Showing posts with label mod_python. Show all posts
Showing posts with label mod_python. Show all posts

Monday, July 2, 2007

Web hosting landscape and mod_wsgi.

At the end of last year I described on the mod_python mailing list various ideas I had for how one could improve the situation with Python web hosting. These ideas were detailed in:
A subsequent discussion at the first SyPy meetup in January gave me the drive to follow up on the ideas and since then I have been furiously hacking away, with the result being the mod_wsgi module I spoke of in those posts.

As I described in those posts I saw mod_wsgi as only being a first step. Before considering again what one might do beyond mod_wsgi though, it is worthwhile to look at what mod_wsgi has become and how the result fits into the web hosting landscape.
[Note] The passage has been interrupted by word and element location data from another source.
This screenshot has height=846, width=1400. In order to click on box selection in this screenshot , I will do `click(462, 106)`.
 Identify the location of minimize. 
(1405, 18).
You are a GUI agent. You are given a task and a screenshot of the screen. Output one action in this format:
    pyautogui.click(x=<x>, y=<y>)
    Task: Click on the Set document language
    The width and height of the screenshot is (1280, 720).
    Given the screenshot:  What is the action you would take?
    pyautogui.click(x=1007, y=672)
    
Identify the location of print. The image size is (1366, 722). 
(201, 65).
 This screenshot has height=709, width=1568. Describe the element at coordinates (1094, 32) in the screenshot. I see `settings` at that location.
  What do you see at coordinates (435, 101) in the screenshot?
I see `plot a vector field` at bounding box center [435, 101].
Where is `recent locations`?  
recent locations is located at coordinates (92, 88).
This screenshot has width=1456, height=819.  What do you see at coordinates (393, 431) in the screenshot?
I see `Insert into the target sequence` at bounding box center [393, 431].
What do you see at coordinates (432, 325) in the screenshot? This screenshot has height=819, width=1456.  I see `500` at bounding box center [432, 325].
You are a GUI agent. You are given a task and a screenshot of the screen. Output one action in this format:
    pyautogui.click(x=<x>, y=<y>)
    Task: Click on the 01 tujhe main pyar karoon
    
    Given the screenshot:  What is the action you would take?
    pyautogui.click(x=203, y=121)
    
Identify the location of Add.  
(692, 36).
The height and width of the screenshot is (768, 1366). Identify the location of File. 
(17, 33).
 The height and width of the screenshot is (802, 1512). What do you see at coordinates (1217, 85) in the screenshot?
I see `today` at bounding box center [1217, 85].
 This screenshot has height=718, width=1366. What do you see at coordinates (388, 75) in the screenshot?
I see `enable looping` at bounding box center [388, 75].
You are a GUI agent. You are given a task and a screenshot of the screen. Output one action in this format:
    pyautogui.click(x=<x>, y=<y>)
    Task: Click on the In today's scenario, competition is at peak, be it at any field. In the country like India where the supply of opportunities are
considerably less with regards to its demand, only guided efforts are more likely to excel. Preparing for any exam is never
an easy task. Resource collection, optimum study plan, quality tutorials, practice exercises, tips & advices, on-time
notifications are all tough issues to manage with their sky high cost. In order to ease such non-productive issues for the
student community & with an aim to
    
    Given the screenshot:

In particular, does it actually have the potential to improve the lot of Python developers by providing a compelling solution which will be attractive to companies providing commodity web hosting.

To understand this, one needs to look at what features mod_wsgi provides and specifically the two different modes of operation that have been implemented.

The first mode of operation I tend to refer to as 'embedded' mode. This is where your Python web application runs in the context of the standard Apache child processes. At least in terms of how Python sub interpreters are used, this is the same as how things work with mod_python. Thus, if you have both mod_python and mod_wsgi loaded, applications running under each will share the same process, although they generally would at least run in distinct Python sub interpreters. As far as sharing goes, the process may also be host to PHP or mod_perl applications as well.

Running applications in the Apache child processes would generally always result in the best performance possible when compared to other alternatives available for using Python with Apache such as mod_fastcgi and mod_scgi or even a second web server behind mod_proxy. This is because the Python application is running in the same process that is accepting and performing the initial parsing of the request from a client. In other words, overhead is as low as it can be as everything is done together in the one process.

In addition to the low overhead, there are also other positive benefits deriving from how Apache works when using this mode. The first is that Apache uses multiple child processes to handle requests. As a result, any contention for the Python GIL within the context of a single process is not an issue, as each process will be independent. Thus there is no impediment when using multi processor systems.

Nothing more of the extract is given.